Adam Carter is cautious. In order to compare you must have that information and many/most landscape businesses would be private sales. “You could look at public companies which disclose all of their information, but these are large, large companies.”

Liquidation Valuation Method is based on the assumption that the sale must take place as quickly as possible. This could be due to several reasons including bankruptcy or illness of the owner or owner’s spouse. It’s the price that can be realized for a business that will soon be going out of business; it’s bad news for a landscaping business because the intangibles have become valueless. No customer base means no goodwill.  The value of the tangible assets is also reduced because the business must be sold quickly. 

Although this is clearly not an ideal situation in which to find oneself, a liquidation valuation may be included in a business valuation report simply to show the lowest possible valuation of the business. 

Multiples of Earnings valuation method reaches a valuation by multiplying yearly earnings times a number. For example, a buyer might pay three or four times earnings if a business has market leadership and strong management. On the other hand, if these and other factors aren’t as favourable, the multiple, also known as the capitalization factor, will be decreased.

How then do John and Nancy arrive at that multiplier number?
“That’s the million-dollar question,” says Catherine Tremblay, partner and National Leader of Valuations at MNP, with a chuckle. “It depends on the business. Every single situation is different. There is no black or white answer.”
 
“We evaluate the business from all its different angles, whether it’s operation, finance, human resources. We look at all the different aspects of the business, evaluate their risk and how they’re doing. Are they dependent on certain customers or people in the business?”

Tremblay also looks at external forces: competition, regulatory issues, economy: how dependent is the business on economic cycles? Is it affected by ups and downs in the economy?
To determine what the multiplier number would be, Tremblay describes a process called the Buildup Method. 
 
The Buildup Method is based on the truth that the investor, instead of buying a business, could simply invest his money in a very low risk option such as Government of Canada bonds.  Assuming that return to be say, four per cent, risk factors are assigned percentage numbers and are added to that base of four per cent.
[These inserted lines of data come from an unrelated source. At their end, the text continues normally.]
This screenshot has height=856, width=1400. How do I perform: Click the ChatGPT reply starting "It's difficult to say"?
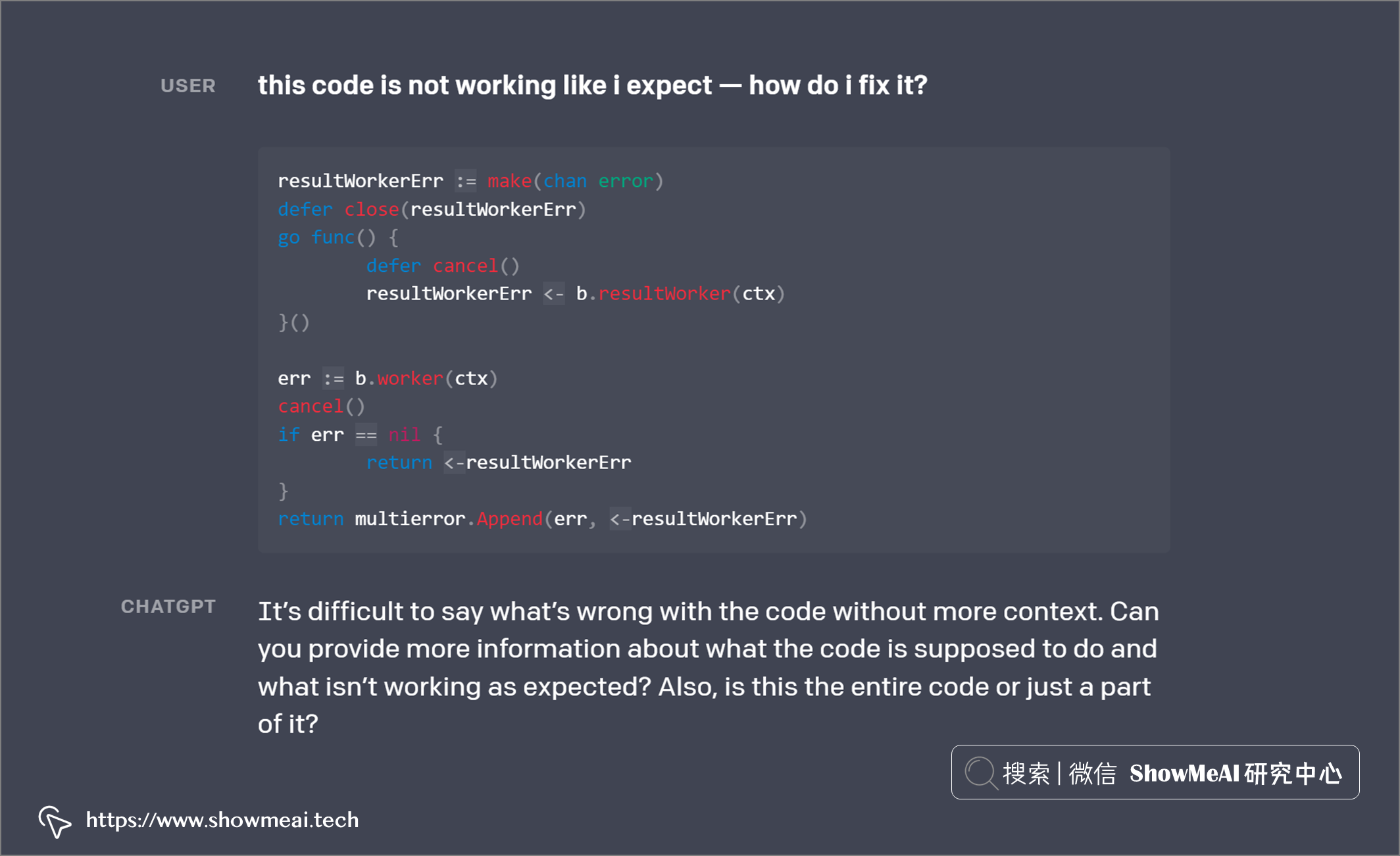(x=707, y=667)
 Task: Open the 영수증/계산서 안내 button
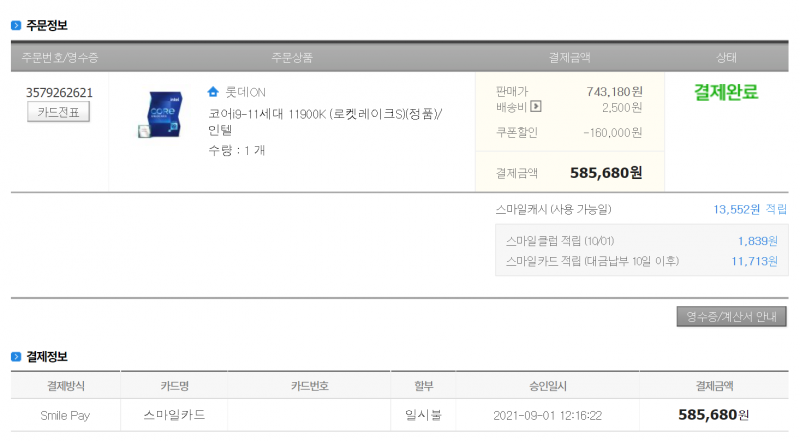click(x=731, y=316)
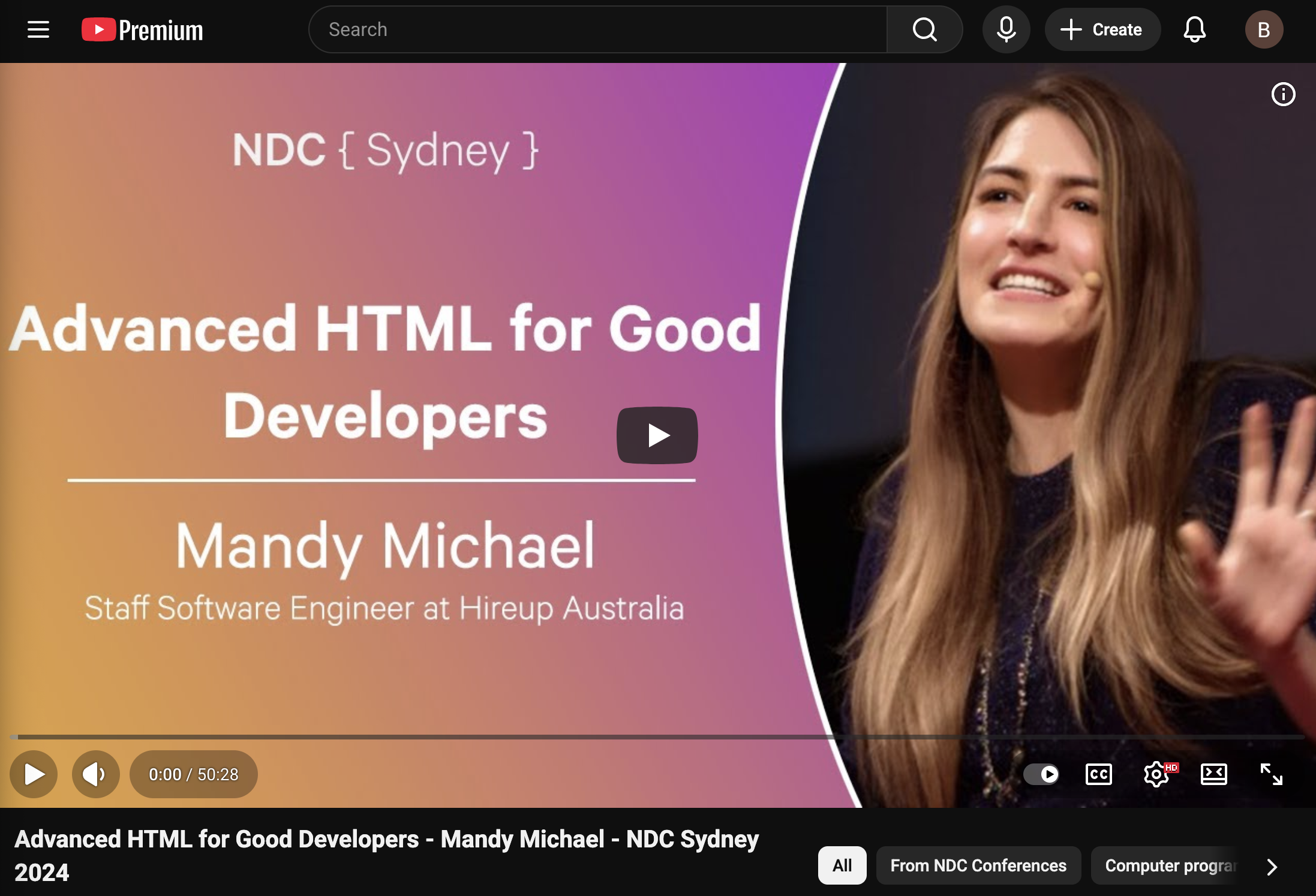Open account avatar menu B

(x=1263, y=29)
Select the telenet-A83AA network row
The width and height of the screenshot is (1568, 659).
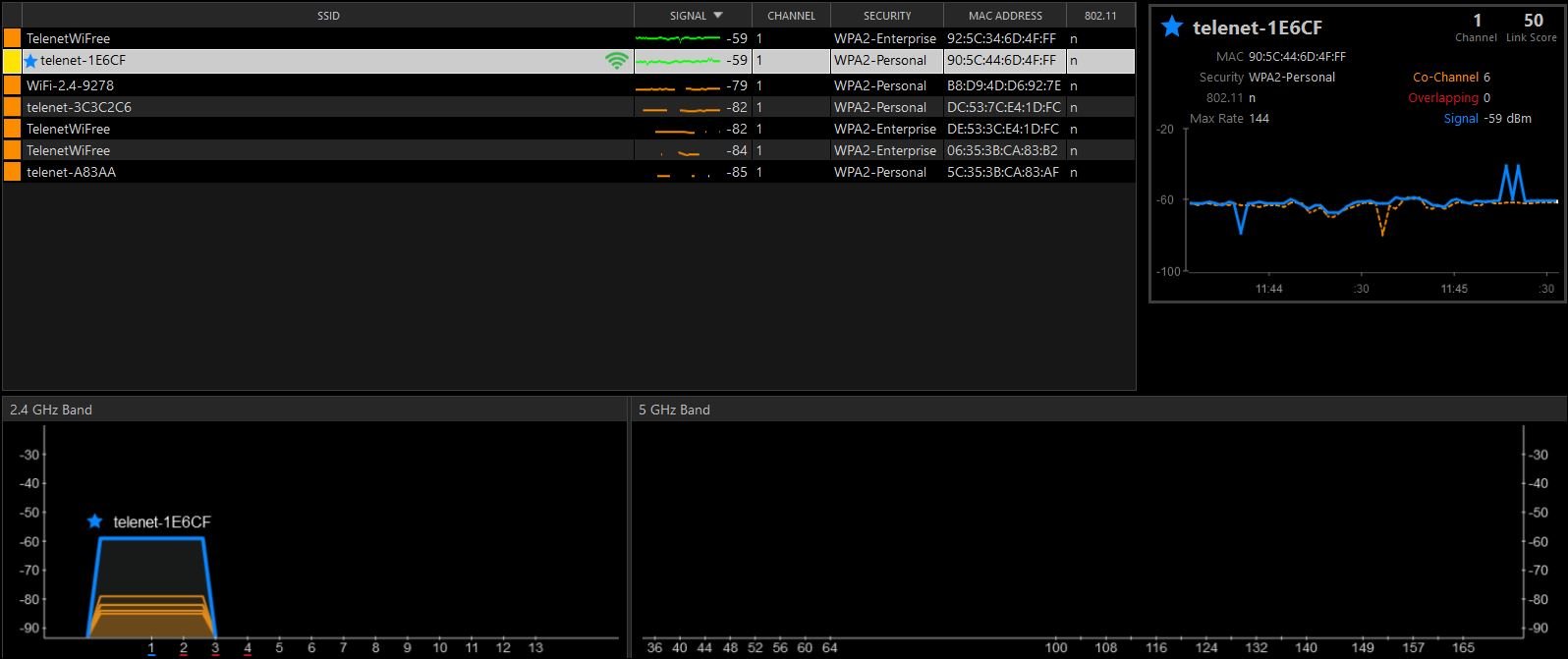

There are industry risk premiums and company-specific risk premiums. “Some of these are based on certain databases we have access to,” says Tremblay.  “Others are based on the valuator’s judgement, an assessment of all those different value drivers and risk factors.”

If, after John and Nancy built-up their rate to represent the percentage of returns that an investor would want, the number is 20 per cent, the valuator would then change that number into a multiple by converting it to its inverse, that is dividing that number, 20, into the number one. This would give a multiple of 5. In other words, yearly returns multiplied by five would be the value of the business. 

Where does that leave the couple? With plenty of questions still, no doubt, as they contemplate selling their life’s work to an employee or an outside buyer. But at least they have a number to work with that represents value. 
Shirley Byers is a Saskatchewan-based freelance writer.